*** SUPPLIED RECORDS ***

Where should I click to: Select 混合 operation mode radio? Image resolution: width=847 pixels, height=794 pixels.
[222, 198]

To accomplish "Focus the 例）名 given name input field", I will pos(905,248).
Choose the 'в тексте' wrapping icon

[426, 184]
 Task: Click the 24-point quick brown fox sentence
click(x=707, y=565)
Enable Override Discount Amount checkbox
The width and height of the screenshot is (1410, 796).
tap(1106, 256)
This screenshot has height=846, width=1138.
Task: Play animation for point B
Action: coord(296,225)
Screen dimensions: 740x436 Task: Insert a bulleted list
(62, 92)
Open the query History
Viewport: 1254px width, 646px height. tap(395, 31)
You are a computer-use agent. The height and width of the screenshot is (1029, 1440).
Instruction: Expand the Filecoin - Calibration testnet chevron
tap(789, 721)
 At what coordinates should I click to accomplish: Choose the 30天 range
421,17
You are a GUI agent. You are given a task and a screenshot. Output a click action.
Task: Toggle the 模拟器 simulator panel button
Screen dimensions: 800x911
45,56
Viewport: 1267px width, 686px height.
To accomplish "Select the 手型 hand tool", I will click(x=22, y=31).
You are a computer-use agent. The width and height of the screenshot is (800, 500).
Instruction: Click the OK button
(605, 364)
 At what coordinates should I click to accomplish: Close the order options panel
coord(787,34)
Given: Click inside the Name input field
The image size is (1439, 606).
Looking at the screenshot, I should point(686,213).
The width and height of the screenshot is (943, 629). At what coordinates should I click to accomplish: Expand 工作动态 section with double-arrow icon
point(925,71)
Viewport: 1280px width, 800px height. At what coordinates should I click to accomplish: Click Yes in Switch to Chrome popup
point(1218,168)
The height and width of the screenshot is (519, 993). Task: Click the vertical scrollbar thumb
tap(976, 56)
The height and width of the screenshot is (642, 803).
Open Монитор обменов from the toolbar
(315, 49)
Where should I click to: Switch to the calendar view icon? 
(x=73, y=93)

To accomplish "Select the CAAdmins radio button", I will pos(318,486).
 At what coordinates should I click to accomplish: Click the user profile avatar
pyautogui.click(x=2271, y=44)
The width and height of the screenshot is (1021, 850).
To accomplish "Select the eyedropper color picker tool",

*** End of SUPPLIED RECORDS ***

- ABOUT THIS TASK:
Each record needs to be duplicated exactly.

- RESULT OF THIS EXERCISE:
Where should I click to: Select 混合 operation mode radio? Image resolution: width=847 pixels, height=794 pixels.
[222, 198]

To accomplish "Focus the 例）名 given name input field", I will pos(905,248).
Choose the 'в тексте' wrapping icon

[426, 184]
 Task: Click the 24-point quick brown fox sentence
click(x=707, y=565)
Enable Override Discount Amount checkbox
The width and height of the screenshot is (1410, 796).
tap(1106, 256)
This screenshot has height=846, width=1138.
Task: Play animation for point B
Action: coord(296,225)
Screen dimensions: 740x436 Task: Insert a bulleted list
(62, 92)
Open the query History
Viewport: 1254px width, 646px height. tap(395, 31)
You are a computer-use agent. The height and width of the screenshot is (1029, 1440).
Instruction: Expand the Filecoin - Calibration testnet chevron
tap(789, 721)
 At what coordinates should I click to accomplish: Choose the 30天 range
421,17
You are a GUI agent. You are given a task and a screenshot. Output a click action.
Task: Toggle the 模拟器 simulator panel button
Screen dimensions: 800x911
45,56
Viewport: 1267px width, 686px height.
To accomplish "Select the 手型 hand tool", I will click(x=22, y=31).
You are a computer-use agent. The width and height of the screenshot is (800, 500).
Instruction: Click the OK button
(605, 364)
 At what coordinates should I click to accomplish: Close the order options panel
coord(787,34)
Given: Click inside the Name input field
The image size is (1439, 606).
Looking at the screenshot, I should point(686,213).
The width and height of the screenshot is (943, 629). At what coordinates should I click to accomplish: Expand 工作动态 section with double-arrow icon
point(925,71)
Viewport: 1280px width, 800px height. At what coordinates should I click to accomplish: Click Yes in Switch to Chrome popup
point(1218,168)
The height and width of the screenshot is (519, 993). Task: Click the vertical scrollbar thumb
tap(976, 56)
The height and width of the screenshot is (642, 803).
Open Монитор обменов from the toolbar
(315, 49)
Where should I click to: Switch to the calendar view icon? 
(x=73, y=93)

To accomplish "Select the CAAdmins radio button", I will pos(318,486).
 At what coordinates should I click to accomplish: Click the user profile avatar
pyautogui.click(x=2271, y=44)
The width and height of the screenshot is (1021, 850).
To accomplish "Select the eyedropper color picker tool",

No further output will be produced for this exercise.